出来る限りアホな事を考え、オレはエミリアから意識を逸らす。今思えばこれが良くなかったんだよ~!もっとエミリアの行動に注意していればあんな事には・・・。
「はい、どうぞ。冷めないうちに召し上がって下さいね?お代わりもありますから、遠慮せずグイっと!あ、私も飲みましょうか?ごくごく、ふぅ。ほら、いっちゃって下さい!」
「そ、そう?じゃあ、頂きます。」
ちょっと不思議な味がしたものの、汗をかいた為に喉が渇いていたので、お代わりを貰って飲み干す。さぁ、いよいよ本題に入って貰おうじゃないか。もうオレの膝の上に座られるのにも慣れましたよ。
「私の目的は、神を探す事です。リノアさんのあまりの美しさに、女神様ではないかと探っていたのですが・・・リノアさんからは匂いがしませんでした。」
「神を探す?いや、匂いって何?」
「我々聖女には、神の匂いを嗅ぎ分ける能力があるのです。仕組みはわかりませんが、匂いを嗅げば、神かどうかがわかると伝えられています。」
「それはまた・・・・・何の為に?」
「勿論!神を探し出す為に決まっています!」
神を探し出す能力ねぇ・・・神を殺して力を奪うとか?そんな話は聞いた事ないけど。
「見つけてどうするの?何かに利用するつもり?」
「神を見つけて、私を召し上がって頂きます!!」
「・・・・・あ?」
「我々聖女は神に仕え、誠心誠意ご奉仕する存在です!身の回りから夜のお世話まで!!崇高なる神に満足して頂き、私も満足出来るなんて、最高じゃありませんか!おっと、涎が・・・。」
「神の奥さんになりたいって事?」
「違います!愛人、いえ、性・・・肉奴隷にして頂きたいのです!」
「あ、あぁ、そうなの・・・・・オレ、もう帰るね?」
これはカレンが関わりたくなかったのも頷ける。女性同士じゃ・・・ねぇ?しかも学園長と同じ香りがする。一刻も早く、この場を立ち去るべきだ。しかし、エミリアにガッシリと捕まえられる。

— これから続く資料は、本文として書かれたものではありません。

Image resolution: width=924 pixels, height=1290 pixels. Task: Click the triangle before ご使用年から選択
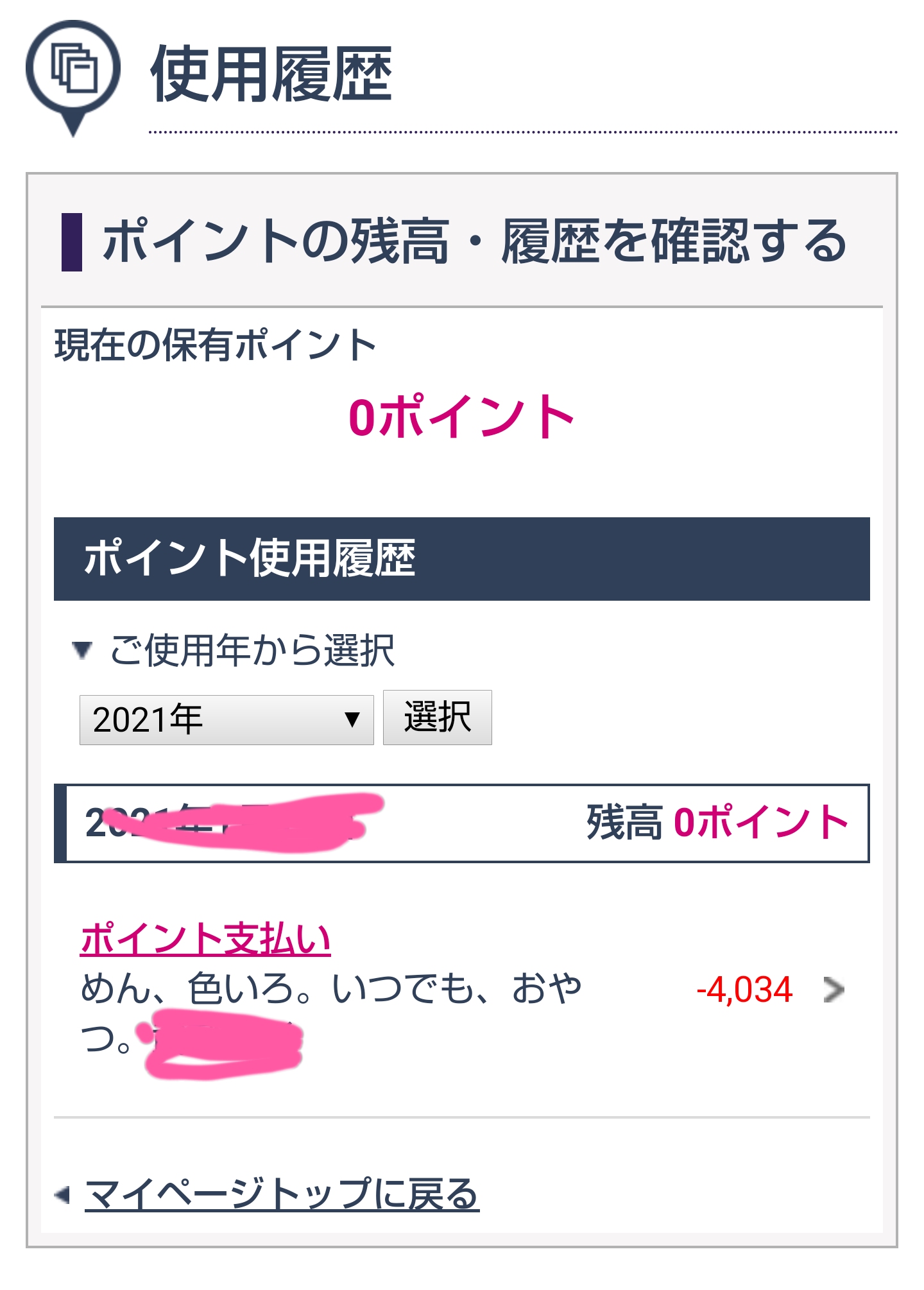pyautogui.click(x=81, y=650)
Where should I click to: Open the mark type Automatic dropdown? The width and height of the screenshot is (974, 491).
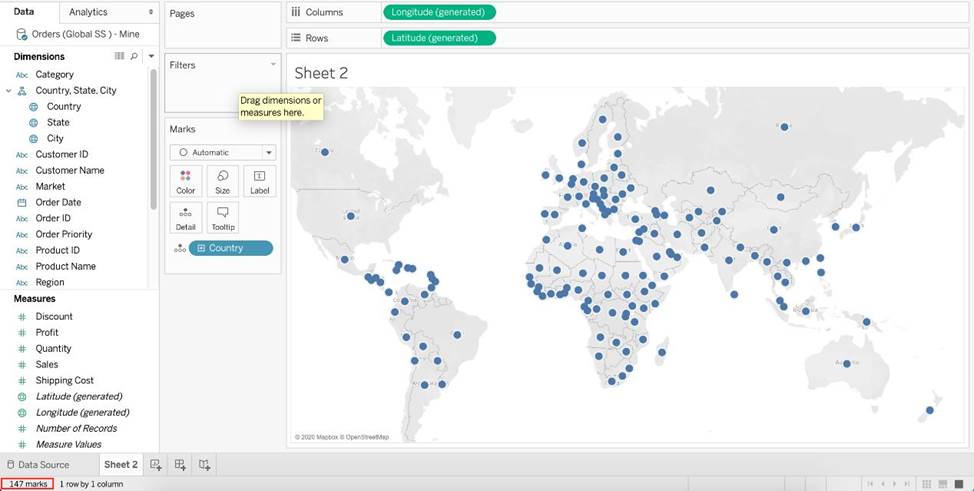coord(222,152)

「ルーク様からは神の匂いがします。この匂いを嗅いだ時から、耐えられなくなって・・・」
「そ、そうなの?それは・・・誰か別の人にお願いしたら?オレにはその気がな・・・あれ?」
「ようやく効いてきましたね?どうですか?」
「体が熱くなって・・・・・紅茶に何を入れた!?」
「我々聖女に受け継がれる、神と聖女にのみ効果を発揮する特製の媚薬です。私も熱くなってきました。さぁ、寝室はこちらです。あっ!そんな!!こんな所で!あぁ~ん!!」
薬の効果が切れるまでジョンの暴走は続き、日付が変わる少し前。急いで着替えたオレは、生活魔法を唱えてから慌てて城へ転移した。違う部屋に転移すれば、皆に気付かれる心配も無いだろう。
なんて考え、オレの嫁さん達はお見通しさ!違う部屋で待ち構えてましたよ?現在、自発的かつ無言で正座しております。
「ルーク?今まで次期聖女様と何をしていたのですか?」
「す、スフィアさん?エミリアからは事情を聴いて・・・」
「服も着ずに?」
「え?服ならちゃんと着て・・・まさか!?」
ナディアの言葉に、人生3つ目の坂と向かい合ったオレは、残像を残したのではないかと思う程のスピードで振り返る。そう、オレの後ろには、生まれたままの姿で座っているエミリアがいたのだ。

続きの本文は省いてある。